The solution Mitch offers is to take back the country, not by rising up, but by raising our voices in concert. The best current example is moveon.org, which seems to be forming a pretty well-funded little political party catalyzed by Clinton’s inability to keep his pecker in his pants (Clink!). Is this a great country or what?
But this self-organizing force needs actual crystallization for it to be taken seriously. For that purpose I propose again that, by converting our right to a secret ballot into (Clink!) conspicuously threatened votes, counted and documented before elections, we can give our representatives no choice but to dance to the newly tangible strings of their puppet masters, declared and committed voters:
In the western world, politicians who need our votes are acting like they don’t. They’re behaving like the RIAA, pretending they can treat their customers like thieves. Why do we spend so much time worrying about the RIAA and so little time directly managing our elected toadies?

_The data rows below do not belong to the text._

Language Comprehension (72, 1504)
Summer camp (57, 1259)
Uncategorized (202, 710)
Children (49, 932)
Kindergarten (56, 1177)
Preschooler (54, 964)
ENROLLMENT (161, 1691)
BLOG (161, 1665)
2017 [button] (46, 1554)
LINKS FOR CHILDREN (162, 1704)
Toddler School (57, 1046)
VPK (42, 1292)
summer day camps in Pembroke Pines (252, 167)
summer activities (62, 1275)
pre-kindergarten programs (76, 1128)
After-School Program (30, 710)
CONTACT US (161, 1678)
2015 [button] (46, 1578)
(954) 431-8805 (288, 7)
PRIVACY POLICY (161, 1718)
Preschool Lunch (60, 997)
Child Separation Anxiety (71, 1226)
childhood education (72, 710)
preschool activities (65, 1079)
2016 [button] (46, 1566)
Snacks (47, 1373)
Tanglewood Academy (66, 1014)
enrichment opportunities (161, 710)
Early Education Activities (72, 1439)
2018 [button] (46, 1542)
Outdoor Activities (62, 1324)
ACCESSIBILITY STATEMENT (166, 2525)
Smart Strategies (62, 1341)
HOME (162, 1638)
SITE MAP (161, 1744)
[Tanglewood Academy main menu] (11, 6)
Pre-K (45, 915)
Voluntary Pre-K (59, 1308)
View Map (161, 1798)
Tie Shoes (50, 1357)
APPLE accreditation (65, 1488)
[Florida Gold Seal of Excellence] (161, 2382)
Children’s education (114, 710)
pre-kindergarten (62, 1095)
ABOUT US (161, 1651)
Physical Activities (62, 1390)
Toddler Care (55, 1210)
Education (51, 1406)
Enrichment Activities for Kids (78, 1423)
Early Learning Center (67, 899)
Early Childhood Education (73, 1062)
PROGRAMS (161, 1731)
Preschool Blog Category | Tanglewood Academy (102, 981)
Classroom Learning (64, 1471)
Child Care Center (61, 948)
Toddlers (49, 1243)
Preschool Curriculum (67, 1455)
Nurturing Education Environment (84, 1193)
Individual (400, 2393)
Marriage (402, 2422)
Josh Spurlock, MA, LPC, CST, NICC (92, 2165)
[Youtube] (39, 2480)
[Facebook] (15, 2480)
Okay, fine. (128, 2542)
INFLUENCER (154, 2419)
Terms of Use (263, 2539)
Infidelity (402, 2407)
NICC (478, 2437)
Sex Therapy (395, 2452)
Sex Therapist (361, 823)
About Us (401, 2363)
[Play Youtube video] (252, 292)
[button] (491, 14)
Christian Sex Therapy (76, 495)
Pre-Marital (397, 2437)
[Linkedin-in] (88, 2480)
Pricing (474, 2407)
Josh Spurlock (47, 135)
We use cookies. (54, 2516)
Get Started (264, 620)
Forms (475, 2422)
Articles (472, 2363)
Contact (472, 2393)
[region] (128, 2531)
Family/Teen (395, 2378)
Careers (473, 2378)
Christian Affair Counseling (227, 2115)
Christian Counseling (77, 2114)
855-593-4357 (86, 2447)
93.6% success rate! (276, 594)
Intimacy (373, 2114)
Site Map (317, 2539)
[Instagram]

An online Electoral Collage would be based, of course, on our right to actually vote and to enforce full, fair and equal representation, but the Electoral Collage would see suffrage as a wireline protocol, with other, behavior-based protocols lying on top of voting, like the HTTP overlay on the IP open standard.
The Electoral Collage would be a massive distributed database of real people who have abdicated their secret ballot to advertise their real-time responses to current issues and current outrages. The database would use a kind of namespace to match issues and outrage with politicians and their current actions. Voters would link their next vote with their current values and beliefs so that a politician’s cynical work against choice would publicly guarantee my wife’s vote against him. Combined with other uppity women, some politicians would see that this particular form of cynicism is foolish, at least in his district. (Cynical because few politicians give a rat’s ass about abortion. They do care about the votes of people who care about choice).
Sample Electoral Collage Report:
“The Fleemer amendment to HR 419 has caused a plurality of Mr. Fleemer’s voting constituents to commit to vote him out of office in November. Based on commitment data from 73% of registered voters, It appears that Rep. Fleemer will lose his seat by a 9% margin unless his amendment is withdrawn.
This data has been communicated to Mr. Fleemer’s staff and is summarized at http://www.electoralcollage.com/fleemer."
I don’t know if I’d give my life for that capability, but I have registered electoralcollage.com. Why did I register the domain? Because I could! Just another example of Internet NEA at work
If someone has the chops to build the web application, they can have the domain.
Meanwhile, I’ve got to get back to work on our little microeconomy. Because I can.